EUROBLOWN: Why Spain will fall down – but stand up to the Brussels Sprouts

Luis de Quindos

Standing out like a sore thumb at Zero Hedge at the minute is Tyler Durden’s latest piece on the subject of why Spain’s main achievement in 2012 is likely to be eclipsing the Greek moon of faux rescue with a default of supernova proportions. It is an excellent analysis, in that its bullet points go straight to the brain of the EU. Quoting Carmel Asset Management, ZH concludes – quite correctly in my view – that ‘Spain’s problems are worse than the market anticipates’.

Last Friday, Spain only sold 2.6 billion euros at debt auction. That was at the bottom end of the 3.5 billion euro level many Spaniards hoped to raise from the sales of bonds that mature in 2015, 2016 and 2020.

But there are other considerations of a cultural nature that make Spain a Krakatoa blast rather than an Etna rumble. And I offer that view chiefly in the context of the EU’s mad, denialist hubris when it comes to escape from debt.

Much of my opinion relates to the country’s technocrat Finance Minister Luís de Guindos. For Luis never worked at Goldman Sachs: he may be just as right-wing, but Senor de Guindos is Spanish to the core. This bloke knows full well the profundity of excrement in which Spain finds itself, but he is wonderfully free of the arm-up-the-back Goldman-Brussels-Berlin bollocks that make Lucas Papademos look a jerk, Mario Monti a sneak, and Mario Draghi a dark star in the eurozone firmament of Black Holes.

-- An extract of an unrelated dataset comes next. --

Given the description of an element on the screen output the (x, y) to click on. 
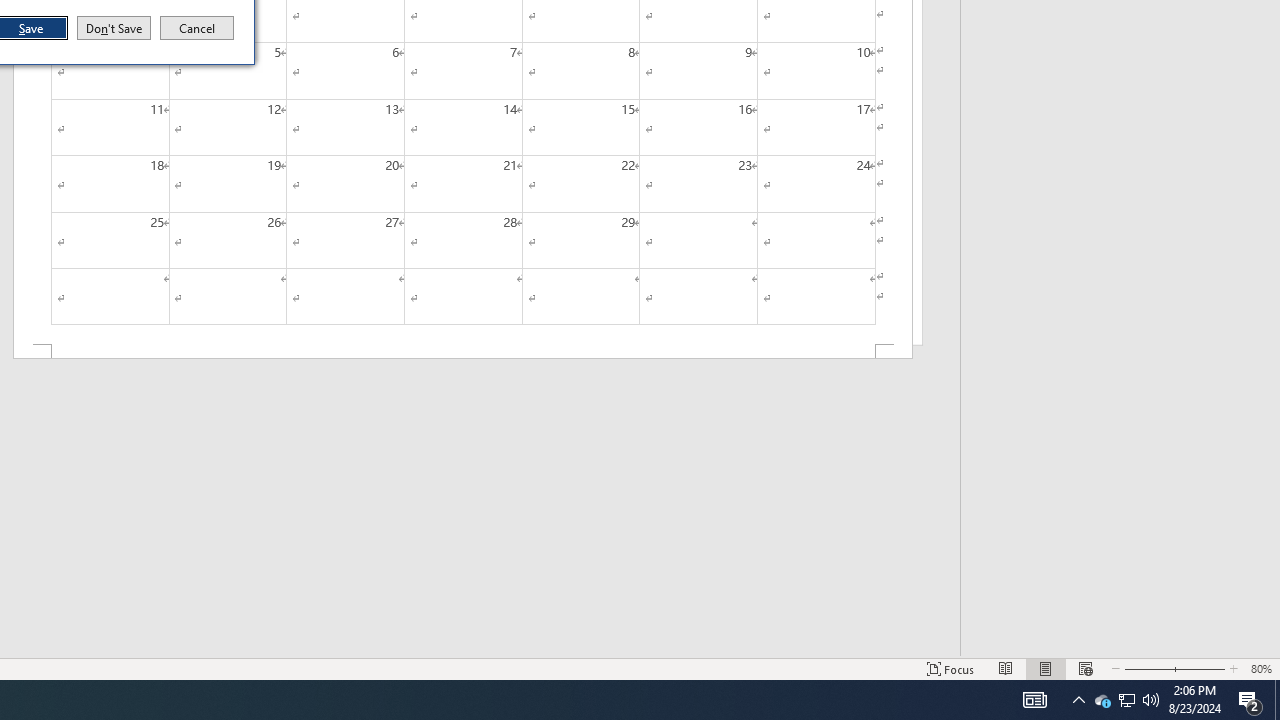
Don't Save (113, 27)
Cancel (197, 27)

My information is that Guindos is the steel spine behind Premier Rajoy’s opposition to Troika delusion when it comes to the art of the possible.

Thus we are presented with a situation both alarming and exhilarating at one and the same time. That is to say, Spain heading inevitably towards the need for a bailout the EU cannot afford….and at the same time, an elite in Madrid obviously unwilling to bow down to the hitherto invincible Troika.

The logical – almost inevitable – outcome of all this is a very messy (and possibly sudden) divorce. And if Mario Draghi hasn’t been able to push the printing button in time, then The Slog’s view is that Luís de Guindos will go down in history as the man who fired the final silver bullet into the brain of the euro.